Even when I was VERY young, and VERY poorly equipped, we would set up with a spare sheet from home tied to sticks jammed into the ground to make a wind block at a picnic table to keep the wind off of my old single burner bottle top stove… 


With proper kitchen setup, even the cheapest camp stoves can easily and reliably work on all but the windiest days.


I am not sure how this is considered a problem. But Lars mentions cooking and cleaning in the dark. I have yet to see anyone camping without some sort of light source. Liquid fuel, propane, or LED lantern, Mag light set to lantern mode, or whatever gear you’ve got that makes light. Use it. One thing I should mention is I have seen many campers try to wash dishes with cold water. Don’t do that. You will not sanitize your dishes. Use a basin, and a big pot on the stove to heat up water, and wash your dishes in hot water like you would at home. Rinse in cold is fine, but wash in hot.


Lars mentioned people burning themselves.
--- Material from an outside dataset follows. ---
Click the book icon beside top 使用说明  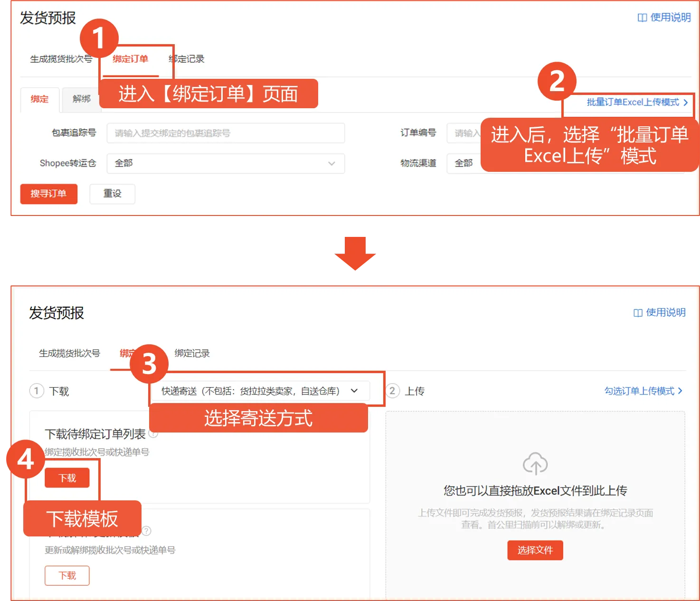[x=642, y=18]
I have not experienced that in camp cooking, but just like at home, I use hot pads, long tongs for cooking on the campfire, etc… Basically bring and use proper PPE for what you are doing…


And lastly, Lars talks about people not helping out in the kitchen. Now unless you are hiring an outfitter / guide to do the cooking, and cleaning for you, not helping out in the camp kitchen is a complete jerk move. Make the arrangements before heading out. You want to eat? You help make the food and clean up afterwards. Most of my friends and family are Christian, and to them I quote 2 Thessalonians 3. “If anyone will not work, neither shall he eat.”. I’m open to encouragement I can give to those that are not Christian in this regard!   Cut up the veggies, tend the fire, wash the dishes, something. 
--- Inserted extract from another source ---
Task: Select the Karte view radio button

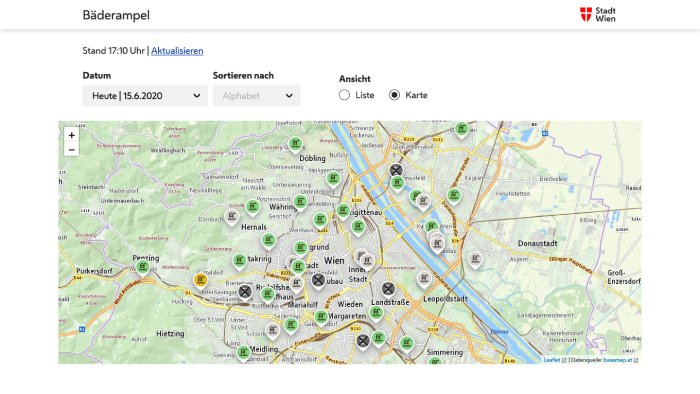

Now something Lars does NOT talk about, but I want to bring up here. As much prep work that you can do PRIOR to the trip, means you have that much less prep work and cleanup to do in camp. I’ve recently done several videos covering at home prep of staple supplies / foods we use in our camp cooking. Due to family history, and us being Texans we tend heavily toward Tex Mex style cooking. It is far easier to prepare, and pack a big batch of Pico De Gallo at home than it is to do that in camp with the veggies right there. And I am NOT going to do an all day slow cook of pintos for refried beans when I can do an instant pot refried beans at home and just reheat in camp!
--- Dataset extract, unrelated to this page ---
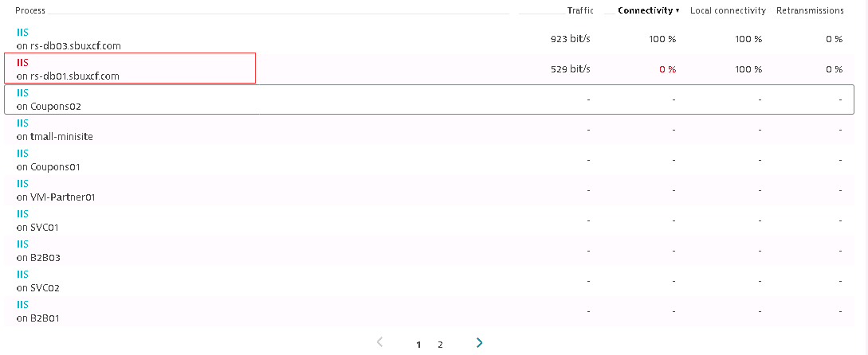This screenshot has height=355, width=868.
Task: Open IIS process on B2B03
Action: click(22, 244)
Lastly, and something Lars didn’t mention, food protection from pests. I am travelling and live in Texas where the only bears are in zoos, so my primary concern is protecting from bugs, squirrels, raccoons, and the occasional coyote. For food storage, I highly recommend the 5 gallon buckets with the Gamma seal lids approach. I have 2 of them, and honestly that is overkill. One of them is perfect for a trip up to around a week in duration. For food waiting to be eaten and presented on the table, use some food nets like what Coleman and Coghlans, and I am sure others sell. Nobody wants roasted corn on the cob campground flies have been all over… Now back to the issue of bears. I am not now claiming to be an expert in protecting yourself, or your foodstuffs from bears. I am aware that there are products on the market intended to be if not bear proof, at least strongly bear resistant. My Lifetime 55 quart high performance cooler is just such a device. Many campgrounds in bear country such as the Mazama Campground on the way to Crater Lake in Oregon are outfitted with Bear boxes that campers are required to store their food in. HOWEVER, if you are in bear territory and no bear box is available, you need a container that is incredibly hard for a bear to get into. For backpackers the bear canister is a usable idea, but for family campers they just aren’t large enough. The gamma seal lids on 5 gallon buckets are certainly a good option as far as the bear not understanding how to unscrew the lid, however a couple of big bear bounces off of the bucket sides may be enough force to pop the lid smooth off of the bucket. In such cases, it might be beneficial, although not super space efficient, to bring along a dedicated extra bear resistant cooler to store things like bread and other refrigeration not required foods. I wouldn’t think you’d have to worry about canned goods, but anything in a plastic bag, box etc…. Like bread, cereals, oatmeal etc… could be at risk, and putting you at risk.